Com dois casos confirmados, a propagação do vírus na região pode ser catastrófica

Paola Churchill Publicado em 23/03/2020, às 12h01

Região da Faixa de Gaza
Região da Faixa de Gaza - Wikimedia Commons

Com dois milhões de pessoas, os primeiros casos do coronavírus na Faixa da Gaza foram detectados. O porta voz do ministério da saúde, Ashraf Al Qodra, afirmou que o governo local está tomando todas as medidas necessárias para conter a propagação da doença, pois devido a grande densidade populacional e a  falta de infraestrutura sanitária básica, as consequências podem ser catastróficas. 

Há mais de uma década sob bloqueio israelense, não havia casos confirmados até agora. Entretanto, no último domingo, 22, o Ministério da Saúde local anunciou que dois palestinos de 30 anos, que estavam voltando do Paquistão, foram contaminados.
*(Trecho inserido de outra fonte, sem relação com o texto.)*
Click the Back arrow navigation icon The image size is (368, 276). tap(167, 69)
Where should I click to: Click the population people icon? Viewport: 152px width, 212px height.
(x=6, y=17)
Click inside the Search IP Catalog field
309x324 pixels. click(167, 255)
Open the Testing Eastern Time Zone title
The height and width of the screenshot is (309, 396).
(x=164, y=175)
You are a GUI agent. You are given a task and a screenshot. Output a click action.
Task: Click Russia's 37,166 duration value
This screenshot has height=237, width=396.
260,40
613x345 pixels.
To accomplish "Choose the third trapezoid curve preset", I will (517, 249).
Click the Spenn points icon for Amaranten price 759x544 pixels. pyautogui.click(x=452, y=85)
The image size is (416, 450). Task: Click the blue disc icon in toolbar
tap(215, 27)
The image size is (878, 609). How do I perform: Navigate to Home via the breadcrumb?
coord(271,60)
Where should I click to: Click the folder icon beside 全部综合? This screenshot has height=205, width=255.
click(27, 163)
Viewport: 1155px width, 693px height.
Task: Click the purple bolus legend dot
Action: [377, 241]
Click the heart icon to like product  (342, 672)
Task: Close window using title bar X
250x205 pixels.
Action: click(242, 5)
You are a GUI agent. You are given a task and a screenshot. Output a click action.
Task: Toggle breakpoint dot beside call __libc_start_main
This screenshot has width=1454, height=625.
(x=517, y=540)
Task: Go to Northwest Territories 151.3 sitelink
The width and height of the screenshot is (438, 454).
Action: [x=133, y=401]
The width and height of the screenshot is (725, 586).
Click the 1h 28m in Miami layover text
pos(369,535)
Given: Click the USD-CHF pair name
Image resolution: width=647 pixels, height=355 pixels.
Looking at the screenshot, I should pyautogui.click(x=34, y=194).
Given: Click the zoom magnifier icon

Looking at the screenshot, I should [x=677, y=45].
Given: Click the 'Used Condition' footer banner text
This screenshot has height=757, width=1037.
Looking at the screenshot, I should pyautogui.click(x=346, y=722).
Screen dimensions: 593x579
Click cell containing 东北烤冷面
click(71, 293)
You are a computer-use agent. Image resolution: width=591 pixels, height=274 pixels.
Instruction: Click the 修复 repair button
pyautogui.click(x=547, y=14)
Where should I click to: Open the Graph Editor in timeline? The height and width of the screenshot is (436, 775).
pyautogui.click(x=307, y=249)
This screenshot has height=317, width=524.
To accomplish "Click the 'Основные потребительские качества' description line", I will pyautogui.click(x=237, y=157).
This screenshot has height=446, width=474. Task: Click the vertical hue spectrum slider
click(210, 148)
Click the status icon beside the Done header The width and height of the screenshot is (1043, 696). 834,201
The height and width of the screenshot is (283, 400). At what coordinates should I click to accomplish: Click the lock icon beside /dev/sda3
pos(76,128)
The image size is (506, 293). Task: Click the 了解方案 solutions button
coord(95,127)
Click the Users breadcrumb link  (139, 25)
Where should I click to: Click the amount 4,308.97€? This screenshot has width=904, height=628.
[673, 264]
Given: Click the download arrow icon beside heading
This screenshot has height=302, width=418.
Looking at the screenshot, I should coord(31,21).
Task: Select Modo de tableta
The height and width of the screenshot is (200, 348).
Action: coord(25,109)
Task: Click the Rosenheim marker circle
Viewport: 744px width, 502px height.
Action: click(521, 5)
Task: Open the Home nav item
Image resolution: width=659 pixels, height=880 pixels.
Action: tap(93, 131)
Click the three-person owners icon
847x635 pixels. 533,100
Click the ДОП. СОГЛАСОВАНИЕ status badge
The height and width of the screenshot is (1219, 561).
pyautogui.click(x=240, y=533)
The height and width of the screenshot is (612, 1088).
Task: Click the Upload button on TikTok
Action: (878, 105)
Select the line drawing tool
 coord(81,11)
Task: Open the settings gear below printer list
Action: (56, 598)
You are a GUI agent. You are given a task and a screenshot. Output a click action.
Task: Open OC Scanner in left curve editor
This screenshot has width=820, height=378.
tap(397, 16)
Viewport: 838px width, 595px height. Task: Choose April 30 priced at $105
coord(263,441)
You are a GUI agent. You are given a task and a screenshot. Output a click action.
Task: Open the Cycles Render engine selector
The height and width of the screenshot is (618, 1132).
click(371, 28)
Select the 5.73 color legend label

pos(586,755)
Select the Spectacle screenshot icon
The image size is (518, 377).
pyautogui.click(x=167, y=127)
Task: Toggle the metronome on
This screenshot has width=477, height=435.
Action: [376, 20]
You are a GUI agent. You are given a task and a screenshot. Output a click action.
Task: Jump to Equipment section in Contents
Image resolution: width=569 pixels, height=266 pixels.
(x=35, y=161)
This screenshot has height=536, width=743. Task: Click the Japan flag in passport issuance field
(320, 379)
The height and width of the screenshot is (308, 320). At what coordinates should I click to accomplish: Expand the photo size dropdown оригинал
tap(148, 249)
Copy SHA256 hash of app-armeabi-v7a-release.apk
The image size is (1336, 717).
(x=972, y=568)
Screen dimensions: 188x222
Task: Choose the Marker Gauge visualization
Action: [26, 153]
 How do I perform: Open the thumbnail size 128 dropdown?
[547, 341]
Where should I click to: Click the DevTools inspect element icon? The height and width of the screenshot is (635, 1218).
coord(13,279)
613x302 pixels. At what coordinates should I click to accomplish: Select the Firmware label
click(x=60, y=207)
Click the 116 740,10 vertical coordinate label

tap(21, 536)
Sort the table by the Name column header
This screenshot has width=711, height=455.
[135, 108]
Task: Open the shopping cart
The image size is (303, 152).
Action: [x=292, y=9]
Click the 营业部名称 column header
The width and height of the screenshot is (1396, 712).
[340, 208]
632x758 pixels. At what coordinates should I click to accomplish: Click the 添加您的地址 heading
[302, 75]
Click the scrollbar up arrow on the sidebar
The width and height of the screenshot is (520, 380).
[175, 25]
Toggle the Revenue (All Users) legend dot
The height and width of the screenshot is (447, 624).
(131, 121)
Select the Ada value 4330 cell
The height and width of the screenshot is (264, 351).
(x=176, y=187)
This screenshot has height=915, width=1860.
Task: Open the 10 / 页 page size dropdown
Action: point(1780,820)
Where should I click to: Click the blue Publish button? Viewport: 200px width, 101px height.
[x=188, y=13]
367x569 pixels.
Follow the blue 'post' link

Os doentes foram isolados em centro de quarentena próximo ao Egito, e informações do ministério garantem que o quadro de saúde de ambos está estável. Pouco depois dos primeiros diagnósticos positivos no local, uma equipe da Organização Mundial da Saúde (OMS) chegou à região.

Existe uma superlotação nessa pequena faixa entre Israel, Egito e Mar Mediterrâneo. Por ser um espaço fechado, se a pandemia não for contida, as consequências podem ser gigantescas. Para conter a propagação, o governo decretou que aglomerações são proibidas, que as escolas deveriam ser fechadas e as pessoas entrassem em quarentena e ficassem em suas casas.

As últimas informações sobre a disseminação da doença, informam que mundialmente,14.623 pessoas morreram por conta do COVID-19 e mais de 335 mil pessoas foram contaminadas.